## Collection entries
◇ ◇ ◇ ◇
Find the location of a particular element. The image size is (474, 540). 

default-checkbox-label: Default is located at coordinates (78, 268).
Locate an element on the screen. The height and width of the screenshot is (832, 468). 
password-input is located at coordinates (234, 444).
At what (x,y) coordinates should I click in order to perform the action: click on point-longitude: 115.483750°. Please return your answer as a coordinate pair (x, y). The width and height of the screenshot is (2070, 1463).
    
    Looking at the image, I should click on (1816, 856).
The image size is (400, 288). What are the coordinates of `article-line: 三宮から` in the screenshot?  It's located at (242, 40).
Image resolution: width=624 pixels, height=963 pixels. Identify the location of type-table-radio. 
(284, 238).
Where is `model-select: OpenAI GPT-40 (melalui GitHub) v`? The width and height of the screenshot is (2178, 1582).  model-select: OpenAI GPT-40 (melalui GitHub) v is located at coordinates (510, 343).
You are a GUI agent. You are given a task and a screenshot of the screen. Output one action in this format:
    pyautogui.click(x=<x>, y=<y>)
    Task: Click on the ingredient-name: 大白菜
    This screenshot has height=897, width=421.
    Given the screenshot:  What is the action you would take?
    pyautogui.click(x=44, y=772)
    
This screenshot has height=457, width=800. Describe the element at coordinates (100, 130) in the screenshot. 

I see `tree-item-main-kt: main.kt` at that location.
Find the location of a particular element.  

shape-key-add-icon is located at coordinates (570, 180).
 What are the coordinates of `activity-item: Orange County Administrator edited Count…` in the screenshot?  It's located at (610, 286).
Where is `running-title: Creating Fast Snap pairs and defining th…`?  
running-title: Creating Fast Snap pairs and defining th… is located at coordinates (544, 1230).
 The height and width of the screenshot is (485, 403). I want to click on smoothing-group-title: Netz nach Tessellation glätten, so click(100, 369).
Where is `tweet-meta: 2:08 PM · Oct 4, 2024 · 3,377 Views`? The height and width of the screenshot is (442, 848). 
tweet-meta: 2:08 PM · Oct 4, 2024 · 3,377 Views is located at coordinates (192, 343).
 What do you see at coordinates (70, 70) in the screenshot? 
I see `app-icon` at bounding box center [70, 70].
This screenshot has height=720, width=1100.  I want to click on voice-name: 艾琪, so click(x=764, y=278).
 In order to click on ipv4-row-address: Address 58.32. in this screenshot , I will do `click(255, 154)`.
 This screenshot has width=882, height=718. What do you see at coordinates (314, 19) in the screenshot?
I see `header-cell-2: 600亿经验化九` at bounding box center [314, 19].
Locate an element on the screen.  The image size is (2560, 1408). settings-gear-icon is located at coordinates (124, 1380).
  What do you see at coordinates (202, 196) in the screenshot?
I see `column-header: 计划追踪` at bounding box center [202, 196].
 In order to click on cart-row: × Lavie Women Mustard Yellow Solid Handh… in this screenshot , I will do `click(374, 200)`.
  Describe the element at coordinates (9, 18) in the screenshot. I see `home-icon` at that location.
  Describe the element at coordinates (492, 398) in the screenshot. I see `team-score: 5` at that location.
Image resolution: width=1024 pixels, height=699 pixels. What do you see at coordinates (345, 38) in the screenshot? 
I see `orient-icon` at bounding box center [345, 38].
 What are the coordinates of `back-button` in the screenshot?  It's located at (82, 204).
◇ ◇ ◇ ◇
## About this exercise
Rewrite all of the material above, changing "particular element" to "specific element" and keeping everything else the same.

## Reply
Find the location of a specific element. The image size is (474, 540). 

default-checkbox-label: Default is located at coordinates (78, 268).
Locate an element on the screen. The height and width of the screenshot is (832, 468). 
password-input is located at coordinates (234, 444).
At what (x,y) coordinates should I click in order to perform the action: click on point-longitude: 115.483750°. Please return your answer as a coordinate pair (x, y). The width and height of the screenshot is (2070, 1463).
    
    Looking at the image, I should click on (1816, 856).
The image size is (400, 288). What are the coordinates of `article-line: 三宮から` in the screenshot?  It's located at (242, 40).
Image resolution: width=624 pixels, height=963 pixels. Identify the location of type-table-radio. 
(284, 238).
Where is `model-select: OpenAI GPT-40 (melalui GitHub) v`? The width and height of the screenshot is (2178, 1582).  model-select: OpenAI GPT-40 (melalui GitHub) v is located at coordinates (510, 343).
You are a GUI agent. You are given a task and a screenshot of the screen. Output one action in this format:
    pyautogui.click(x=<x>, y=<y>)
    Task: Click on the ingredient-name: 大白菜
    This screenshot has height=897, width=421.
    Given the screenshot:  What is the action you would take?
    pyautogui.click(x=44, y=772)
    
This screenshot has height=457, width=800. Describe the element at coordinates (100, 130) in the screenshot. 

I see `tree-item-main-kt: main.kt` at that location.
Find the location of a specific element.  

shape-key-add-icon is located at coordinates (570, 180).
 What are the coordinates of `activity-item: Orange County Administrator edited Count…` in the screenshot?  It's located at (610, 286).
Where is `running-title: Creating Fast Snap pairs and defining th…`?  
running-title: Creating Fast Snap pairs and defining th… is located at coordinates (544, 1230).
 The height and width of the screenshot is (485, 403). I want to click on smoothing-group-title: Netz nach Tessellation glätten, so click(100, 369).
Where is `tweet-meta: 2:08 PM · Oct 4, 2024 · 3,377 Views`? The height and width of the screenshot is (442, 848). 
tweet-meta: 2:08 PM · Oct 4, 2024 · 3,377 Views is located at coordinates (192, 343).
 What do you see at coordinates (70, 70) in the screenshot? 
I see `app-icon` at bounding box center [70, 70].
This screenshot has height=720, width=1100.  I want to click on voice-name: 艾琪, so click(x=764, y=278).
 In order to click on ipv4-row-address: Address 58.32. in this screenshot , I will do `click(255, 154)`.
 This screenshot has width=882, height=718. What do you see at coordinates (314, 19) in the screenshot?
I see `header-cell-2: 600亿经验化九` at bounding box center [314, 19].
Locate an element on the screen.  The image size is (2560, 1408). settings-gear-icon is located at coordinates (124, 1380).
  What do you see at coordinates (202, 196) in the screenshot?
I see `column-header: 计划追踪` at bounding box center [202, 196].
 In order to click on cart-row: × Lavie Women Mustard Yellow Solid Handh… in this screenshot , I will do `click(374, 200)`.
  Describe the element at coordinates (9, 18) in the screenshot. I see `home-icon` at that location.
  Describe the element at coordinates (492, 398) in the screenshot. I see `team-score: 5` at that location.
Image resolution: width=1024 pixels, height=699 pixels. What do you see at coordinates (345, 38) in the screenshot? 
I see `orient-icon` at bounding box center [345, 38].
 What are the coordinates of `back-button` in the screenshot?  It's located at (82, 204).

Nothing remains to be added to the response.